Set task A:
Decide whether each statement below agrees with the Heinrich Scheel biography. Answer yes or no for each, and quote the words of the biography that decide it.
(i) Scheel was born in Riga.
(ii) Scheel began his studies at the St. Petersburg Academy of Arts in 1847.
(iii) Scheel was the architect of the Riga Great Guild building.
Set task B: Repeat word for word everything in the Heinrich Scheel biography from "Heinrich Karl Scheel" down to "workplace was Riga.".

Text to read:
-- Start --
Heinrich Karl Scheel (; 17 May 1829 – 13 April 1909) was a Baltic German architect who lived and worked in Riga, Latvia. He is considered one of the greatest 19th century Riga architects and has designed more than 40 public and private buildings there.

Biography 
Heinrich Scheel was born 17 May 1829 in Hamburg. In 1847, he started studies at the St. Petersburg Academy of Arts. After graduation in 1851 he became assistant of the architect and academy professor Ludwig Bohnstedt. In 1853, Scheel supervised the construction of the Riga Great Guild building (architect K. Beine). From 1860 to 1862 he, together with F. Hess, supervised the construction of the First Riga German Theater (architect Ludwig Bohnstedt) In 1862 Scheel became lecturer at the St. Peterburg Academy of Arts although his main workplace was Riga.
-- End --
Given material:
-- Start --
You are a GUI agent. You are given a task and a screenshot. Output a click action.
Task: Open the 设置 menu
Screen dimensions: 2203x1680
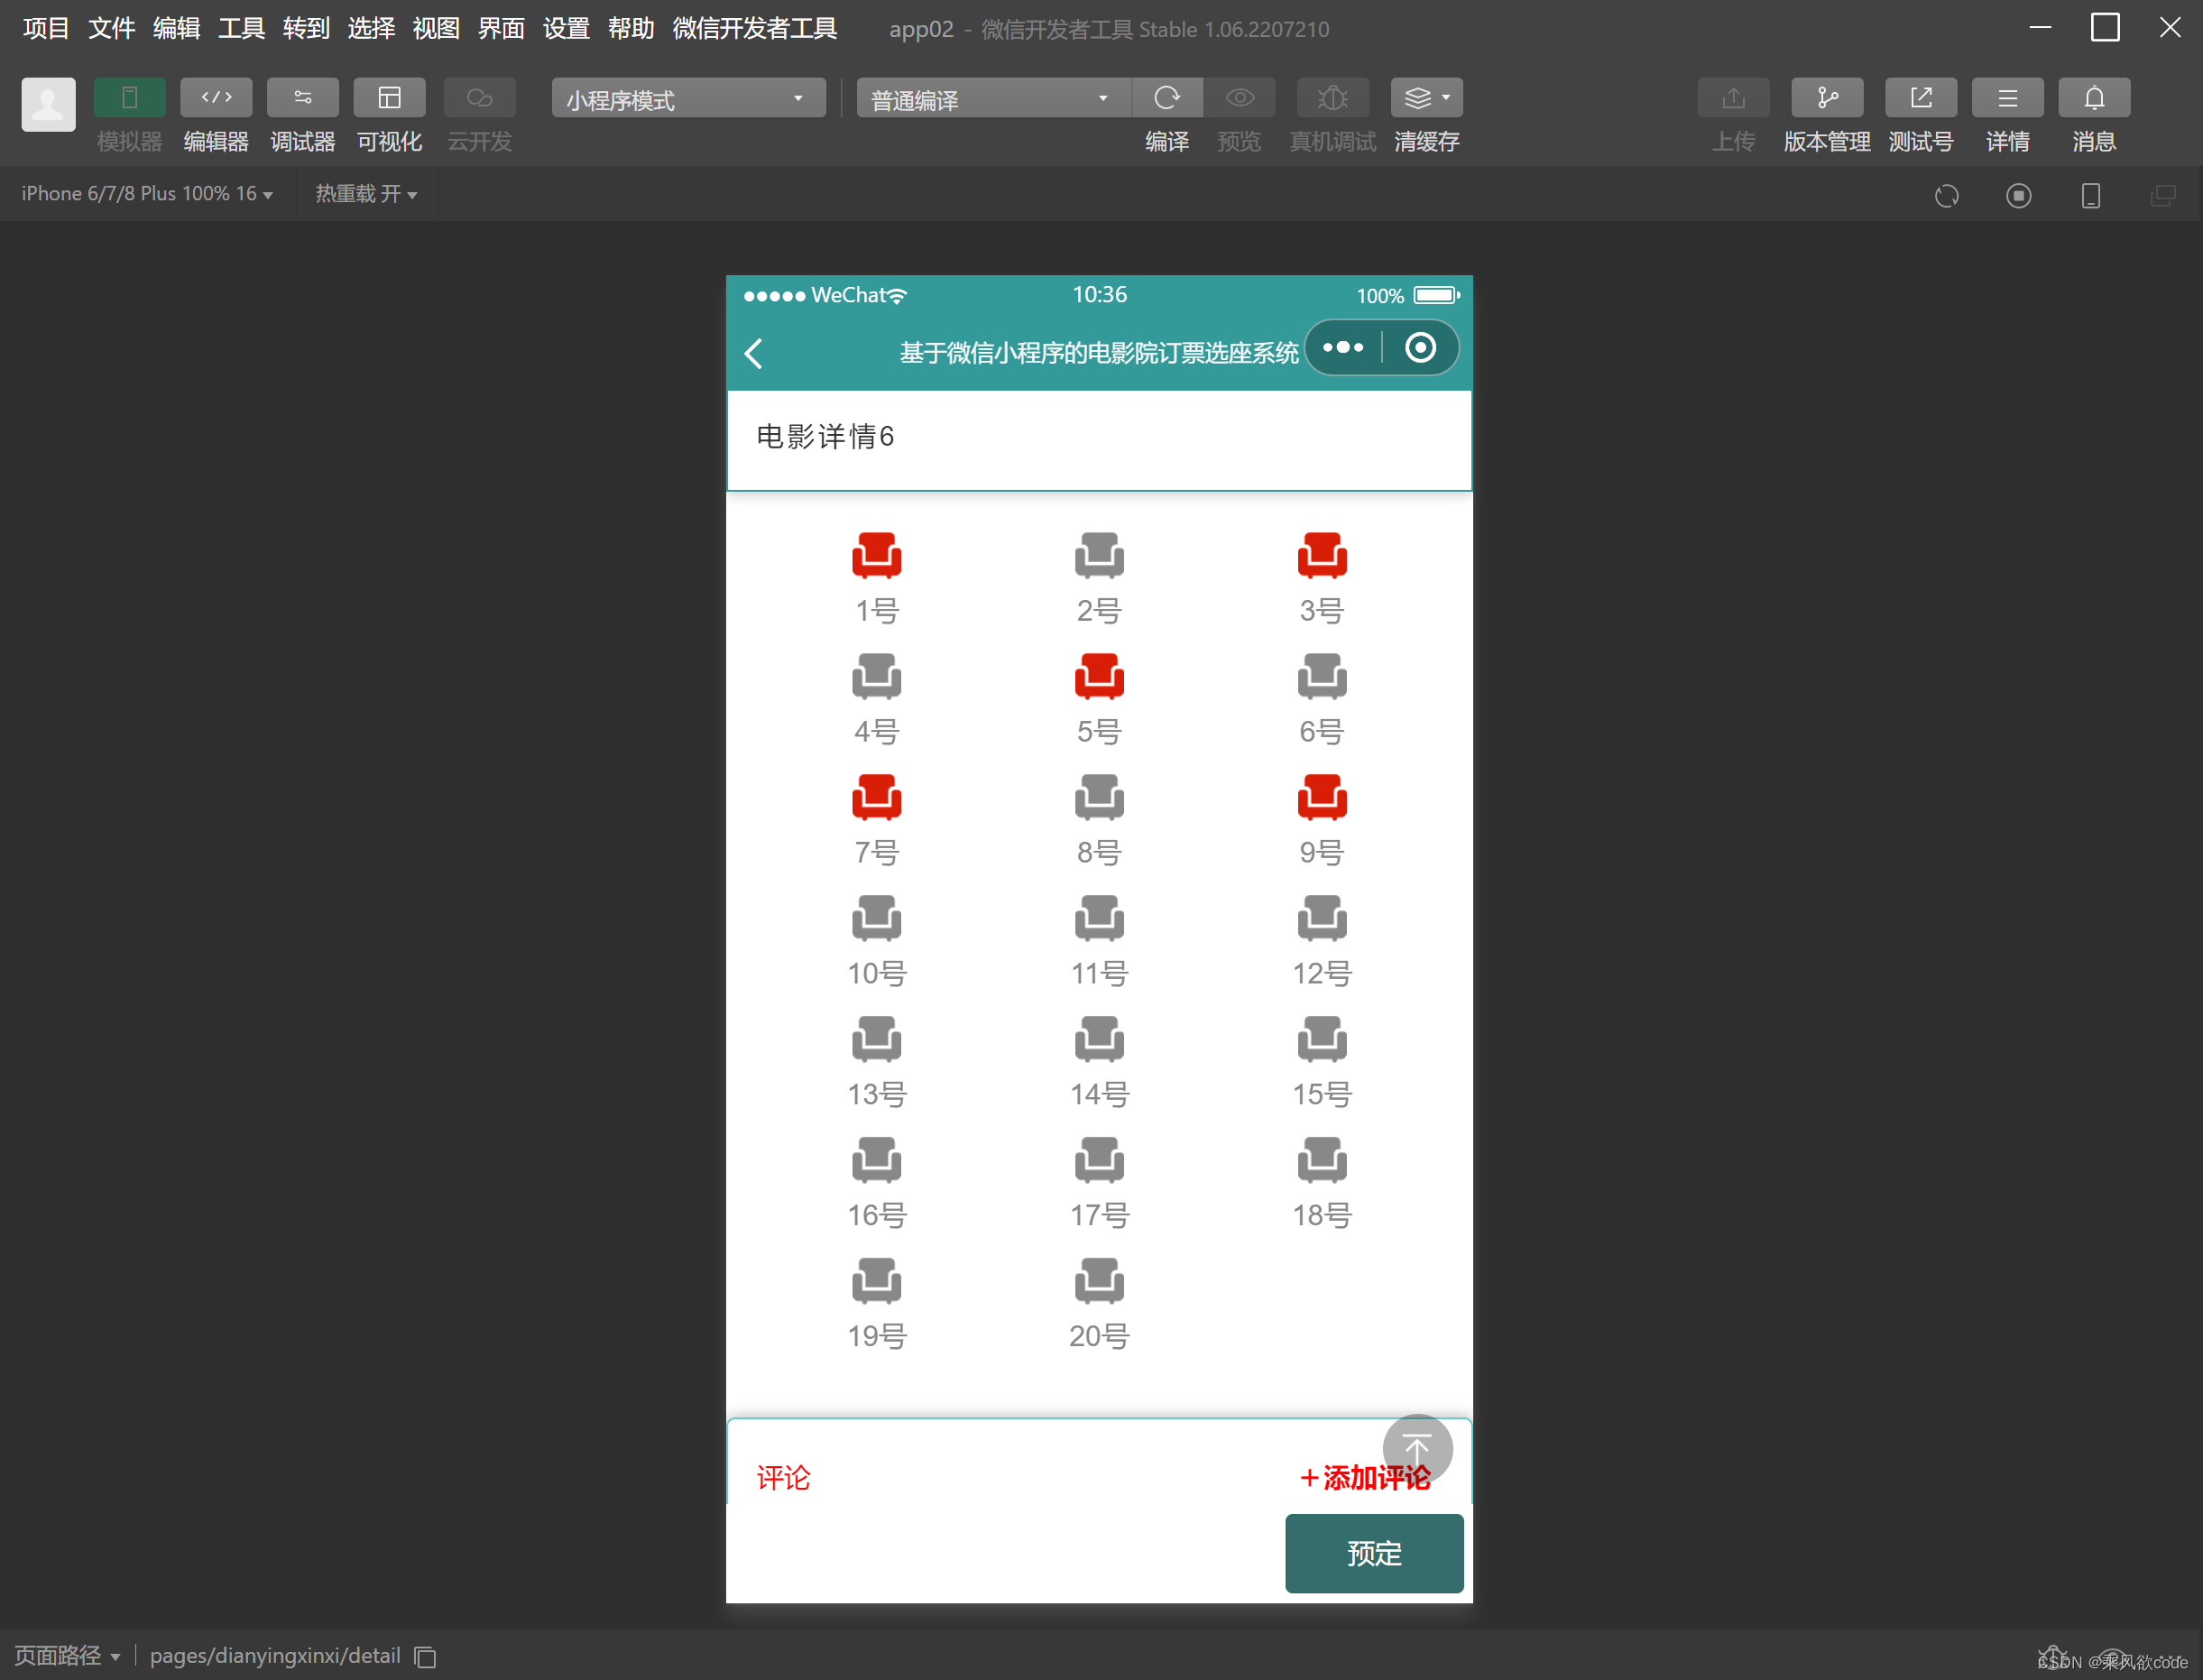[x=566, y=28]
-- End --
Right answer A:
(i) No: "Heinrich Scheel was born 17 May 1829 in Hamburg."
(ii) Yes: "In 1847, he started studies at the St. Petersburg Academy of Arts."
(iii) No: "In 1853, Scheel supervised the construction of the Riga Great Guild building (architect K. Beine)."

Right answer B:
Heinrich Karl Scheel (; 17 May 1829 – 13 April 1909) was a Baltic German architect who lived and worked in Riga, Latvia. He is considered one of the greatest 19th century Riga architects and has designed more than 40 public and private buildings there.

Biography 
Heinrich Scheel was born 17 May 1829 in Hamburg. In 1847, he started studies at the St. Petersburg Academy of Arts. After graduation in 1851 he became assistant of the architect and academy professor Ludwig Bohnstedt. In 1853, Scheel supervised the construction of the Riga Great Guild building (architect K. Beine). From 1860 to 1862 he, together with F. Hess, supervised the construction of the First Riga German Theater (architect Ludwig Bohnstedt) In 1862 Scheel became lecturer at the St. Peterburg Academy of Arts although his main workplace was Riga.